East Bay’s Johnson maintains that even small bookstores will be hurt by the slimmer margins in the long term. He also feels that the relationship between the ABA and Bookshop is a source of concern, as Bookshop is a privately held B Corporation—a socially responsible for-profit company. The ABA has deemphasized its own indie commerce platform and is working as an “affinity partner” with Bookshop, promoting the site.

Others booksellers have seen new challenges arise as Bookshop becomes more popular. One store owner, who asked not to be named, was particularly concerned after a nonbookseller in his community created a Bookshop page thinking it would somehow help the owner’s store. “Somebody who is doing this as a hobby and detracting from actual bookstore sales is a problem,” the owner said. “They’re competing with something they are, in theory, trying to lift up,” the bookstore owner said.
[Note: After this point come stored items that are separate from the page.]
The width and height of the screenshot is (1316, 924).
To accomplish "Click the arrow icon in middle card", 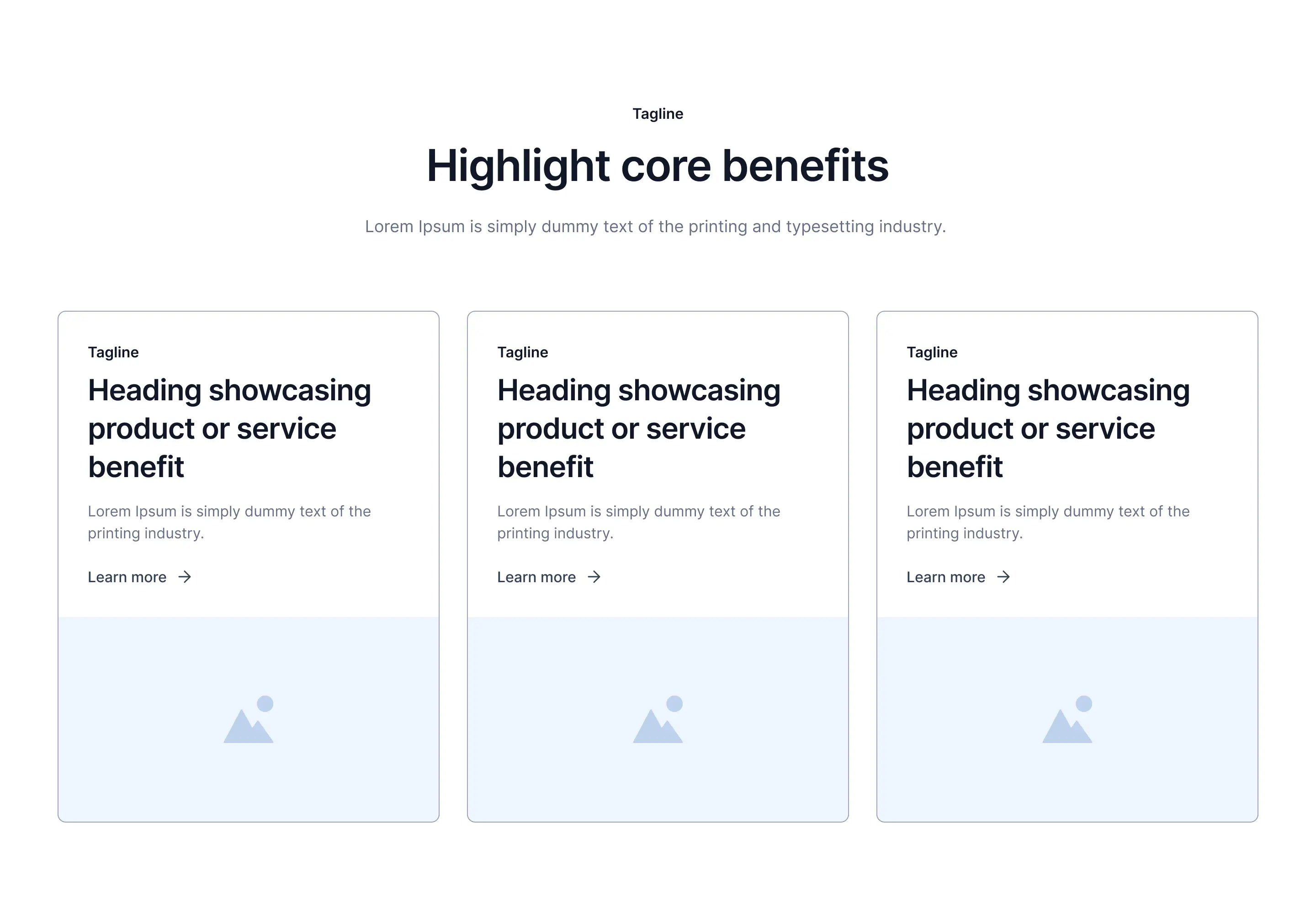I will tap(594, 577).
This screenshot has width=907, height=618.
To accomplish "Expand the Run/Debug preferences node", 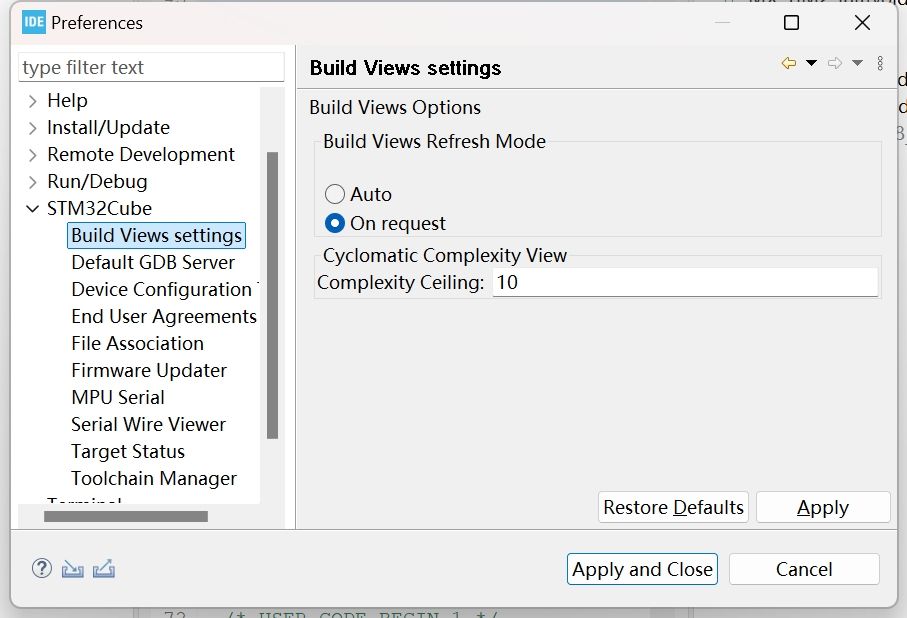I will tap(33, 182).
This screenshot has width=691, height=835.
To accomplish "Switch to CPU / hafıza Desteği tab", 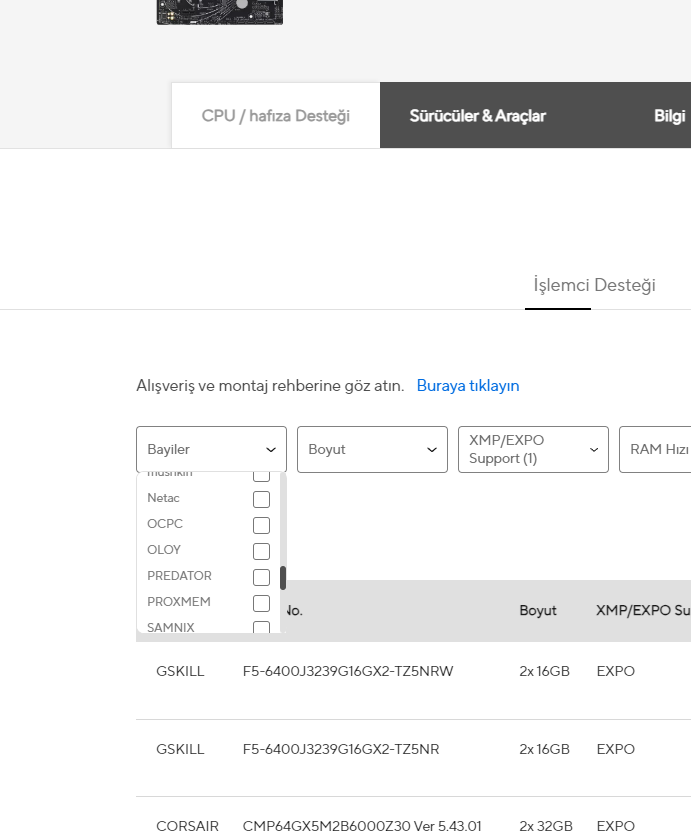I will coord(276,116).
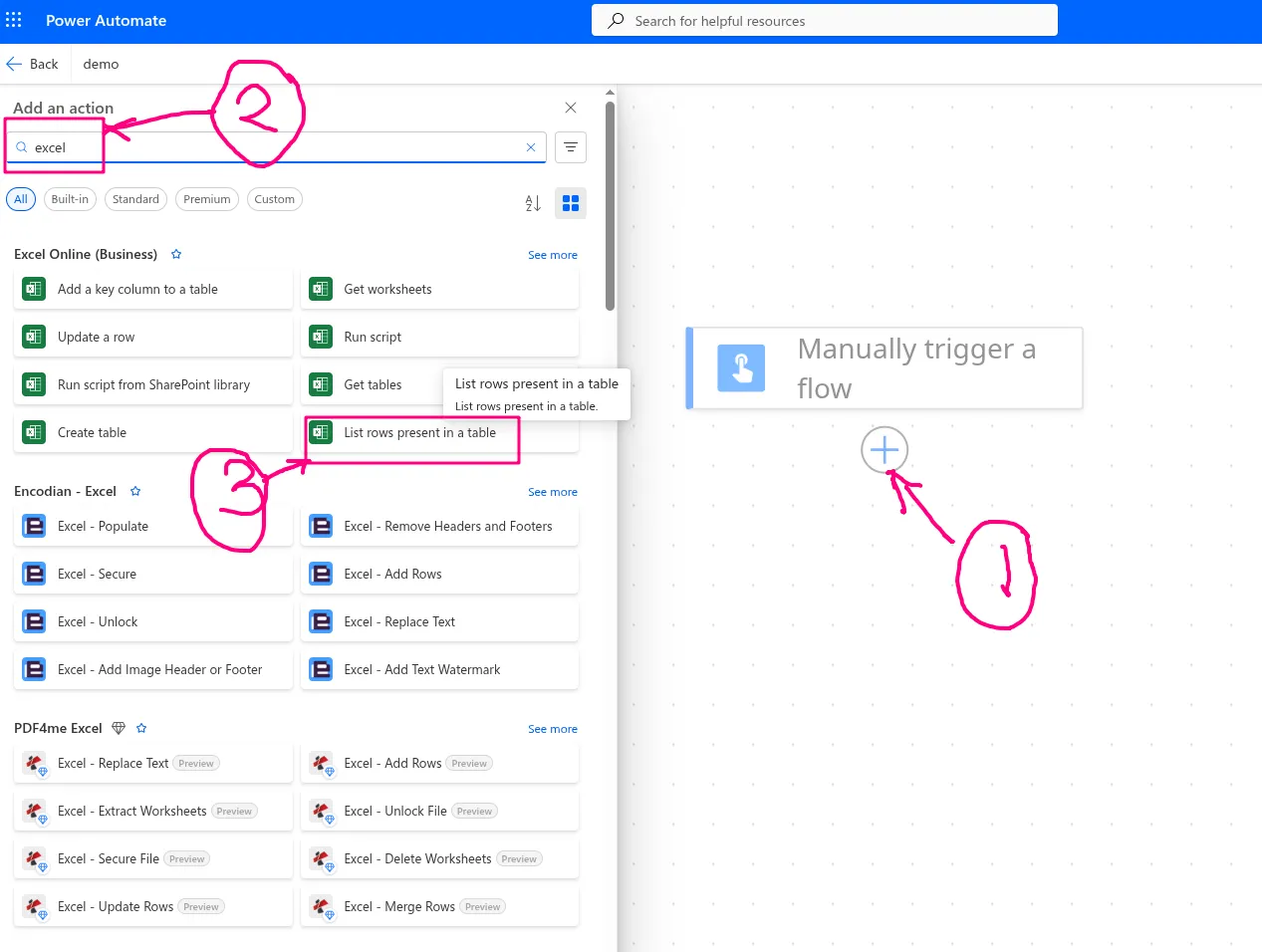Expand See more for Encodian - Excel
Viewport: 1262px width, 952px height.
pos(552,492)
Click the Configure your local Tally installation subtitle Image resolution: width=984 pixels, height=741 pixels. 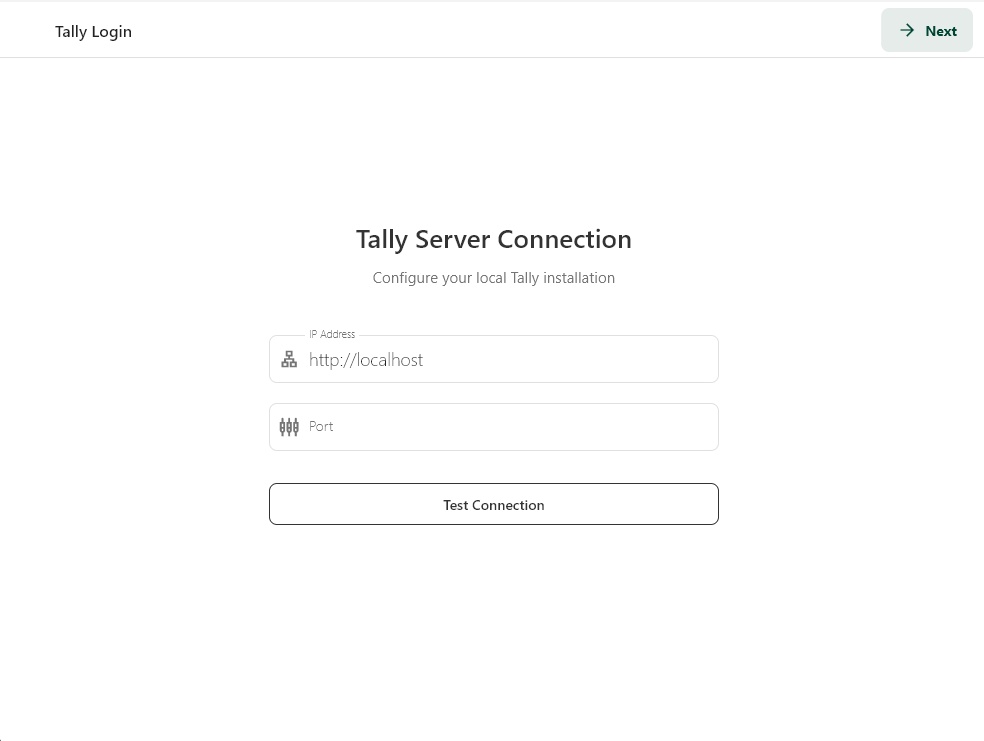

Some booksellers fear that as Bookshop grows, similar issues will become more prevalent.

For his part Johnson remains in contact with Hunter, who, Johnson said, has good intentions and listens to his concerns. But, he added, “when it comes to a third party saving us, one that is a for-profit business, maybe I don’t want to give them the gold crown. I think that some of the good intentions do come with consequences that they’re not willing or able to acquiesce to right now.”